Given data START

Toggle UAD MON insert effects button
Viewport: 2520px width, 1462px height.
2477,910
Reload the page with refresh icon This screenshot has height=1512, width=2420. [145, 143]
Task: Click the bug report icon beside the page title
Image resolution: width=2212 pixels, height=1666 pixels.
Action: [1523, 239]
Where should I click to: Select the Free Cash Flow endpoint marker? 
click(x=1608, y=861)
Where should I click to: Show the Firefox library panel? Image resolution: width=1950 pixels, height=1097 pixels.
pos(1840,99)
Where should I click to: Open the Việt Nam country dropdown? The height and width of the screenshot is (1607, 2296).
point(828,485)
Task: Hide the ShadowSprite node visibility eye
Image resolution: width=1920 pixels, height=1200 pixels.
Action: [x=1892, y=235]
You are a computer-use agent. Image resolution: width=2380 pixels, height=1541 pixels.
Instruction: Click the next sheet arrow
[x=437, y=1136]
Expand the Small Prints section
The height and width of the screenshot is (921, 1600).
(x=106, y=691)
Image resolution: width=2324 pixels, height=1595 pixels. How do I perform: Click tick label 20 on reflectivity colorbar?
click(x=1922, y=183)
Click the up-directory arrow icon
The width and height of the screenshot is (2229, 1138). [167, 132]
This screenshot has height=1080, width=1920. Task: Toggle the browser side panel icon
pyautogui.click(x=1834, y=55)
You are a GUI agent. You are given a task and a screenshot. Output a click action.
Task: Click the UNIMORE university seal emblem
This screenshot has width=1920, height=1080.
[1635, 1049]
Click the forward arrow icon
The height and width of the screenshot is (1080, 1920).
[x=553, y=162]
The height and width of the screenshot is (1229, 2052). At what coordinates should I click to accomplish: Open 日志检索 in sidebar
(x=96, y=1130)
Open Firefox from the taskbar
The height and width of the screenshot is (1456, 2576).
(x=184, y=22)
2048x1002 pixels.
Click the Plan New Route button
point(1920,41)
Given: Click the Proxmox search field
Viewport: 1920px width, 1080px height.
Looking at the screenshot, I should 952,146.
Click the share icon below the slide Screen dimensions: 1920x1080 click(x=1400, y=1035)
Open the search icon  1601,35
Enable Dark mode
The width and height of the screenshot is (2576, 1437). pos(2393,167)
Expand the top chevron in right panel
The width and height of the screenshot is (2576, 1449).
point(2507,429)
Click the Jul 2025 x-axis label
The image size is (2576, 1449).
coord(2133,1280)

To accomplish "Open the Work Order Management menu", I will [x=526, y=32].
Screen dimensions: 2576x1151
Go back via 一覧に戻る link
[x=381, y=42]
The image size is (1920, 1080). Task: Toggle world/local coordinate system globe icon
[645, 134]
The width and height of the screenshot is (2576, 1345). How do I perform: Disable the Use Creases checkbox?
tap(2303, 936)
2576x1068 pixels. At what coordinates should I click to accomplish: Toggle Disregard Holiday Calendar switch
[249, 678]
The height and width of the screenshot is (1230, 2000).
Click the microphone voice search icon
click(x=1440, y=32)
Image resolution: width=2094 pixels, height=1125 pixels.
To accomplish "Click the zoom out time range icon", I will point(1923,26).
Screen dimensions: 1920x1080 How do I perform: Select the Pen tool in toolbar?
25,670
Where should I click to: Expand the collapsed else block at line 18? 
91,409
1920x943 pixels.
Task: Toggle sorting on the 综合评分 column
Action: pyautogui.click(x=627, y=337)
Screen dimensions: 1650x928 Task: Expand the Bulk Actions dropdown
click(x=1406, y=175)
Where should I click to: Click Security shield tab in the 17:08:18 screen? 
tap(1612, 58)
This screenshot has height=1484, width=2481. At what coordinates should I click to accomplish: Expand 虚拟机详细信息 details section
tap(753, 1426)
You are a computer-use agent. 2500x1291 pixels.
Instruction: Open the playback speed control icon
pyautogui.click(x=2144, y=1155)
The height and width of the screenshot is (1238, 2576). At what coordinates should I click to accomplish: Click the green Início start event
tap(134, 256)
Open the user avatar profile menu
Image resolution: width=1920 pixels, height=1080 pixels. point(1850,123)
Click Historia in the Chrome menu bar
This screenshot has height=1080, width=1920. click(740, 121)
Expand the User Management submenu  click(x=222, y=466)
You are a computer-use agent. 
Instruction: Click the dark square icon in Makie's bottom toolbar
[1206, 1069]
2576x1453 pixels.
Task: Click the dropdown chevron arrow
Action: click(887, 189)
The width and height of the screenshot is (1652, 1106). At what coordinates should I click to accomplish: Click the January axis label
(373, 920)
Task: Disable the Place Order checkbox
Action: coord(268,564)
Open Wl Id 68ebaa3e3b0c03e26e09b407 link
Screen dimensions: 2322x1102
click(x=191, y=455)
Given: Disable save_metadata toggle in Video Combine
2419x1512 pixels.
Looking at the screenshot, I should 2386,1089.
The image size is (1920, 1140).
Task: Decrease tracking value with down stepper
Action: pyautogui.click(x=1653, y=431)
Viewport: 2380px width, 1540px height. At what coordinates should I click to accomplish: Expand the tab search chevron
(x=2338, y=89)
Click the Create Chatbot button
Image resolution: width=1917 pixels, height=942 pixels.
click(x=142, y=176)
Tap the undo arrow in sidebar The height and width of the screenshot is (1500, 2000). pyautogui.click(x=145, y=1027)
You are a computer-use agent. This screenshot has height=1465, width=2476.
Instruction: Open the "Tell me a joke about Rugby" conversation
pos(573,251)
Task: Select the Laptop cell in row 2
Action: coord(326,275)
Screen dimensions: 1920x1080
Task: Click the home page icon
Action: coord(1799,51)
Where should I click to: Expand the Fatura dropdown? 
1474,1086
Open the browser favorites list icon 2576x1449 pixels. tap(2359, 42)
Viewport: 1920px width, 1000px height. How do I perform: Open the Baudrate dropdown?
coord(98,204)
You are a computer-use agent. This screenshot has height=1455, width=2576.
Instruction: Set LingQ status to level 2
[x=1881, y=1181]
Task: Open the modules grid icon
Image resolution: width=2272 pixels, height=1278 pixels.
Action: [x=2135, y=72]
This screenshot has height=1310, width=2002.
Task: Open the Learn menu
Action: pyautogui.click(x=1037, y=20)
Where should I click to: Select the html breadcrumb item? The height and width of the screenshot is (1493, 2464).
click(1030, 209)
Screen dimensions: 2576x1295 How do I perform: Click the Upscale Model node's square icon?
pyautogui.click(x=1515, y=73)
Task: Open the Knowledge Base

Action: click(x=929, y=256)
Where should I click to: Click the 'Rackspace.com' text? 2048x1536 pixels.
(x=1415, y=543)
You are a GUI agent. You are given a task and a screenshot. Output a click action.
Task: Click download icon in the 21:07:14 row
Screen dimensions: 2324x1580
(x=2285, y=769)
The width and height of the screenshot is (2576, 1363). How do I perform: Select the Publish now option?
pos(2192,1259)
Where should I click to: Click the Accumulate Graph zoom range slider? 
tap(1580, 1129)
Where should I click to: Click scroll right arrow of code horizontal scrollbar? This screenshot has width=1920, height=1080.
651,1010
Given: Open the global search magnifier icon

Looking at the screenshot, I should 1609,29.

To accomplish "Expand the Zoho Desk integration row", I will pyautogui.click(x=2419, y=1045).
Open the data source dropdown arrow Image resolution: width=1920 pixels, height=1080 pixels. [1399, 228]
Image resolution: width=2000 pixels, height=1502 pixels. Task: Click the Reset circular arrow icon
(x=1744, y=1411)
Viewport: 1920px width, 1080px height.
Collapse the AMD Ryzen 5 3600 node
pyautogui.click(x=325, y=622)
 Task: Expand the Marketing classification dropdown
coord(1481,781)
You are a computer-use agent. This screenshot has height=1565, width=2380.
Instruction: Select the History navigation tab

Given data END

■ **Description of the task**
Looking at the data above, return every line from the one with "2048x1002 pixels." down to the one with "Expand the top chevron in right panel", exactly and inclusively.

■ **Response to the task**
2048x1002 pixels.
Click the Plan New Route button
point(1920,41)
Given: Click the Proxmox search field
Viewport: 1920px width, 1080px height.
Looking at the screenshot, I should 952,146.
Click the share icon below the slide Screen dimensions: 1920x1080 click(x=1400, y=1035)
Open the search icon  1601,35
Enable Dark mode
The width and height of the screenshot is (2576, 1437). pos(2393,167)
Expand the top chevron in right panel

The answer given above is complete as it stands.